Finding a voice people can understand
One of the most time-consuming parts of my day job is wading through piles of student essays on midterms and finals. Our students don’t write as well as we would like — most of them can’t write well when they graduated from high school, and with our larger class sizes we have even less contact with them than their high school teacher did.
I am passionate about good writing in every form, whether a 2-sentence e-mail, 1-page memo, or 20-page report. It’s not from my brief foray into journalism (which certainly helped my writing) but from 20+ years in business, initially as an underling and later as a boss.
With lots of college student as employees, I had to emphasize time and time again that they needed to be able to communicate clearly if the money their employer paid them was going to bring it any benefits. Anyone who’s opened a U.S. airline magazine knows the phrase “You get what you negotiate” (Chester Karrass) but I would say “your value is what you communicate.” (The two ideas are consistent, just not identical).
Today a friend forwarded an Oct. 2006 speech on good writing given by John Leo, former US News columnist. It’s really long, but just about everything resonated with my experience.
Leo starts with various examples of bad writing, due to bureaucratic obfuscation, social activism or just plain laziness. Here is but one excerpt:
In plain English, what does it mean when students “achieve a deficiency” or reach a “suboptimal outcome?” It means they failed. A suboptimal outcome is even worse in at a hospital. It means the patient died. The airline industry sometimes speaks of a hull loss. What they mean is that one of their planes just crashed. Here’s more twisted language. Your doorman is now known as an “access controller”, and a receptionist is a “director of first impressions.” Hospital bills can be filled with such language, How about a “thermal therapy unit” (an ice bag) or a “disposable mucus recovery unit”, also known as a box of Kleenex.
Leo presents exemplary communications lessons from Hemingway, M.L. King, Wolfe and Lasch, but draws his greatest personal inspiration from John Madden, the everyman (American) football commentator. He refers to Vonnegut’s concept of “background music” — a personalized, human point of view — which for this blog ties back to the comment my earliest reader made about “finding your voice.”
Ironically, conversational writing is seen as a negative in academic research — too informal, atheoretic, imprecise. I’ve been told that my journal papers are “too journalistic” in their writing style: that might mean that the writing is too approachable, but that also might mean that the “what” is not wrapped in the “why” of social science theorizing. (IMHO as long as the theorizing is somewhere in the paper, the language shouldn’t matter, and obviously clearer language makes the research more useful to people in the real world).
My current endeavor is writing an academic book that is both theoretical enough for academics but also appeals to ordinary industry professionals such as communications engineers, telecom entrepreneurs, MIT engineering alumni. In a couple of months we’ll be negotiating with publishers as to how the book should be crafted to serve these conflicting goals, which could just become a matter of hiding the gobbledygook in footnotes.
The only example I’ve seen of such a book — one that is both readable and legitimate in the eyes of academics — is The Man Behind the Microchip, Leslie Berlin’s terrific biography of Robert Noyce.
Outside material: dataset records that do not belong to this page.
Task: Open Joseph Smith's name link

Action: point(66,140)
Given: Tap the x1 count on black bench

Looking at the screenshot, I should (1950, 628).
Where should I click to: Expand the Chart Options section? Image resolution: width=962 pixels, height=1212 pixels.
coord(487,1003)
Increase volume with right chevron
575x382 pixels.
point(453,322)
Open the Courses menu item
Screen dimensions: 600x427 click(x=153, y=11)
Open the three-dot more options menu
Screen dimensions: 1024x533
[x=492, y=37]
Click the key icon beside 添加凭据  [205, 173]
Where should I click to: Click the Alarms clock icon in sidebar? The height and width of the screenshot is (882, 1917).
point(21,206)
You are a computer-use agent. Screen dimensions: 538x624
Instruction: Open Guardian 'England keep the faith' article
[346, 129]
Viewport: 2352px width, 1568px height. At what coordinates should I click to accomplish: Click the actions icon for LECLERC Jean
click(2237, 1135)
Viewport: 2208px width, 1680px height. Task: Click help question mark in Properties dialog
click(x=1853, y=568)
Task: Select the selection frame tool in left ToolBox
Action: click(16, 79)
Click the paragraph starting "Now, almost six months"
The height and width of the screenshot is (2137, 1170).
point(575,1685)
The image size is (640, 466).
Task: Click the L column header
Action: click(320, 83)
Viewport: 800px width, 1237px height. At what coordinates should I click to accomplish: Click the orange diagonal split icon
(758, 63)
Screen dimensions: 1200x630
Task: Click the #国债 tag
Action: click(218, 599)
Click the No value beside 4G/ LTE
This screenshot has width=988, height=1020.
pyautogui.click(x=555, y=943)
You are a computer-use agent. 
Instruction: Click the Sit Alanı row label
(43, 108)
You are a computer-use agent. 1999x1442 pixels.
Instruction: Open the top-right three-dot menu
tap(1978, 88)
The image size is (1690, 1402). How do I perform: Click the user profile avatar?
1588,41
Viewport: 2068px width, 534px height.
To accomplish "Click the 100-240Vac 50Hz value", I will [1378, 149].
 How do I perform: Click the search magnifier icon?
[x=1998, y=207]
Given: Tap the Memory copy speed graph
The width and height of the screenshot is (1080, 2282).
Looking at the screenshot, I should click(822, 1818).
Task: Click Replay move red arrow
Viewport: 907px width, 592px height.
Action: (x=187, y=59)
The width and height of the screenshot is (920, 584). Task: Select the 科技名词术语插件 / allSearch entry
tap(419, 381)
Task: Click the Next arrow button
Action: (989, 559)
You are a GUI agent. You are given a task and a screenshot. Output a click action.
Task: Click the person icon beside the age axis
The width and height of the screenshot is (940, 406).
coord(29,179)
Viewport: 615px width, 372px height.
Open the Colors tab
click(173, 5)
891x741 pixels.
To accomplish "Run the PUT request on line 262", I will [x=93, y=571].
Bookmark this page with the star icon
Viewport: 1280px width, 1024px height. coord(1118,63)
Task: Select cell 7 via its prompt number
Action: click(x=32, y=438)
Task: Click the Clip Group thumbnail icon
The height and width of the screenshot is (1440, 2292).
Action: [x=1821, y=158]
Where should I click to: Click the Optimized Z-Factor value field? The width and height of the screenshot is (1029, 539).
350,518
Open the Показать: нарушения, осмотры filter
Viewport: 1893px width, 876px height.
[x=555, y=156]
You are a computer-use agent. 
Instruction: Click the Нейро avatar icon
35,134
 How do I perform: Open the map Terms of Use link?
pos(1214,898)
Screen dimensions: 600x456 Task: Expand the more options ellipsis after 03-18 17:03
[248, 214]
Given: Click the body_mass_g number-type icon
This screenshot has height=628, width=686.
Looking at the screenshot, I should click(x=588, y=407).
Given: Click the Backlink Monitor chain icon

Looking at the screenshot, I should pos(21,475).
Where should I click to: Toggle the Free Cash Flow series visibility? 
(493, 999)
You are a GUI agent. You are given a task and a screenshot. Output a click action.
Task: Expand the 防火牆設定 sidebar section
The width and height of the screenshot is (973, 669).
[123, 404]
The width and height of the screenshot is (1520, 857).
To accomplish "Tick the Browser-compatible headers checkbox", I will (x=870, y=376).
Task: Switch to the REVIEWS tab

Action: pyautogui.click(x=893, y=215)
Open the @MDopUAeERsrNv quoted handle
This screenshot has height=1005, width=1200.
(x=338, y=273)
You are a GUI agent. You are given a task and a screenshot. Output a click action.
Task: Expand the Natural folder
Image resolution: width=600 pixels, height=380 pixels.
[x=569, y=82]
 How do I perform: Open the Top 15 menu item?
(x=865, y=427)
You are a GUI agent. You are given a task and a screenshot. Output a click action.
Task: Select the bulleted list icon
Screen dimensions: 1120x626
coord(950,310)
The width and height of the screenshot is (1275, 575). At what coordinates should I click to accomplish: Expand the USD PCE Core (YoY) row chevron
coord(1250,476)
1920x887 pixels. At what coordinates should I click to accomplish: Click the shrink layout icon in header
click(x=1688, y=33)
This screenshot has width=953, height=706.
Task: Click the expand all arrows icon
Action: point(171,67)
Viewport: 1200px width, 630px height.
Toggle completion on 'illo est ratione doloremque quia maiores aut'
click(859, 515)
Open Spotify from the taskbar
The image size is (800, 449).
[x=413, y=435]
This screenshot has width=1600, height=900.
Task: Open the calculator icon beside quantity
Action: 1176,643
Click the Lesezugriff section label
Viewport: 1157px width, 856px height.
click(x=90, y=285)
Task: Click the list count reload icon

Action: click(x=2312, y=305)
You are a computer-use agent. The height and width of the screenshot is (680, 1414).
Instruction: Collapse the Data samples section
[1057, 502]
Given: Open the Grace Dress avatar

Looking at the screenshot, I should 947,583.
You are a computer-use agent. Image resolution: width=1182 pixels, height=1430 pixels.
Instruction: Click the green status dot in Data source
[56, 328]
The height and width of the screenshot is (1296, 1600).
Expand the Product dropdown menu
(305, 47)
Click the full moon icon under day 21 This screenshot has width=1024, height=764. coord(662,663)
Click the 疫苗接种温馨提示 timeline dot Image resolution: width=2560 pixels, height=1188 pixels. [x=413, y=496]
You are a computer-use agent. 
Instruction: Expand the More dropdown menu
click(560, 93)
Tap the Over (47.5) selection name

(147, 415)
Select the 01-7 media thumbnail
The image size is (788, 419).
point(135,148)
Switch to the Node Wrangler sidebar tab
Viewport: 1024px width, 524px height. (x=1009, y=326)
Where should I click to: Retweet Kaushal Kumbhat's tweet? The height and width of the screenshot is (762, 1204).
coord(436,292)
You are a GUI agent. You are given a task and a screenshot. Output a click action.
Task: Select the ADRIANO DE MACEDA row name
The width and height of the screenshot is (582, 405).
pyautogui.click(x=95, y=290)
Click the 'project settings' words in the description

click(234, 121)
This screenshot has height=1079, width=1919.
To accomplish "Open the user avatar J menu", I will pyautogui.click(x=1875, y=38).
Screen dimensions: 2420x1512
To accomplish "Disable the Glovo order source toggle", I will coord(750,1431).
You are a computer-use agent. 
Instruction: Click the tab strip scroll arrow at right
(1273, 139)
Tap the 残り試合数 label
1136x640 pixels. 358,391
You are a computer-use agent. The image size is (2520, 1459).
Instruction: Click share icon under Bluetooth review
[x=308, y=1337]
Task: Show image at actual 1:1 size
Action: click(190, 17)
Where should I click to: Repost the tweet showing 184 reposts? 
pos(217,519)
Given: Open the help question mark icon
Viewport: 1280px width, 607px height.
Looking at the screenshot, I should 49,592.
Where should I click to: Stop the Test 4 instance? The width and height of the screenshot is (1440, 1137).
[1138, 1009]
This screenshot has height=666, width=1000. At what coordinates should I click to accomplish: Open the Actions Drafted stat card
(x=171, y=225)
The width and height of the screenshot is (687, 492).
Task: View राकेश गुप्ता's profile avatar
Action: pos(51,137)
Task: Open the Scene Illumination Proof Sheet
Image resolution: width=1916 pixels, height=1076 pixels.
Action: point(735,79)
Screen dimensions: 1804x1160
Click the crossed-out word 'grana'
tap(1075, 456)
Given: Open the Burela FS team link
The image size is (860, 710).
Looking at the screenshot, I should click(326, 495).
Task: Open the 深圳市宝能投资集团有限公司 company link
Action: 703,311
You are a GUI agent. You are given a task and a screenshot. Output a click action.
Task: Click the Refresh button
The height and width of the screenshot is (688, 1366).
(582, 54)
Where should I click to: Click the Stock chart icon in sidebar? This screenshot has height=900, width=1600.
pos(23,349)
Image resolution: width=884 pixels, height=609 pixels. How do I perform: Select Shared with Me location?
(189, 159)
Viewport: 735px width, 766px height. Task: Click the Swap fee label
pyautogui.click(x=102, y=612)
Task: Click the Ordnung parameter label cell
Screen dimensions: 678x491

Noyce was the co-inventor of the integrated circuit (with Kilby) and cofounder of both Fairchild Semiconductor and Intel, who Berlin argues is most responsible for modern-day Silicon Valley. Like a good historian, Dr. Berlin got her dissertation published by Oxford University Press (my previous publisher). But she got funding from the IEEE and delivered something that can be understood by anyone interested in Silicon Valley. I’ve yet to meet her, but at some point I hope to sit down with her and ask for lessons on how she pulled it off.